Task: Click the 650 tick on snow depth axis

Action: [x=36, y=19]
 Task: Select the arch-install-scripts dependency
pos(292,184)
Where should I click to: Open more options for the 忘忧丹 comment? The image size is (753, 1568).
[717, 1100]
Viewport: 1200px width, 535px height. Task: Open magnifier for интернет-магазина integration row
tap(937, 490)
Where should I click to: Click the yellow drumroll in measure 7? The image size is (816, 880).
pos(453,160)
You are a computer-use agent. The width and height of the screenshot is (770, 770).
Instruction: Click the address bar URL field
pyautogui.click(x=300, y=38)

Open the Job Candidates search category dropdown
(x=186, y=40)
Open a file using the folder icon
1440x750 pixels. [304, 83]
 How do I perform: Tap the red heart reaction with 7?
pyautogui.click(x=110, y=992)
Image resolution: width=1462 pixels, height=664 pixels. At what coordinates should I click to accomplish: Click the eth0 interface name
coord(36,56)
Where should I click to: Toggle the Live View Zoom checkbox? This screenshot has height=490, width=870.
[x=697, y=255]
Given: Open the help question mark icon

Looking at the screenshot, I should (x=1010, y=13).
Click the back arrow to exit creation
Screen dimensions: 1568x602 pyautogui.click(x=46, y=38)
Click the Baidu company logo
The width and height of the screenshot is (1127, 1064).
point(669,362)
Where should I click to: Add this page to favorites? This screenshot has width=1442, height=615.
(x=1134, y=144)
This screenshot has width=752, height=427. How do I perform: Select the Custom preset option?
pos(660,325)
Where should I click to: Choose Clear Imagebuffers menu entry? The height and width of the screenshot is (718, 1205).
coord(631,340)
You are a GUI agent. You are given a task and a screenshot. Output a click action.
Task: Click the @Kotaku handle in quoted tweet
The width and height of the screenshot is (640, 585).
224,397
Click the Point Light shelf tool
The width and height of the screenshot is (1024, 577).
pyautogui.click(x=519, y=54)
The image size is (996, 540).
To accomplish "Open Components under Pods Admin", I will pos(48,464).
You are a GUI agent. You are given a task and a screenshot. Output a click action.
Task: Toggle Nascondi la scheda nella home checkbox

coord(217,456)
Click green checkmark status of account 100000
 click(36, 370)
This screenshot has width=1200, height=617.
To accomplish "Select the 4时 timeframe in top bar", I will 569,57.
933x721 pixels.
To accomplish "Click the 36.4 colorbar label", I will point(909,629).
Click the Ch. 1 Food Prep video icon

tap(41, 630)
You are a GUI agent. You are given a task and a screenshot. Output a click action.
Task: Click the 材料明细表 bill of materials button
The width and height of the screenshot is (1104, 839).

__________________________________________________

**WHAT YOU NEED TO DO:**
How many of the lines in the listing hold "will"? Only the number should be given.

**SOLUTION:**
3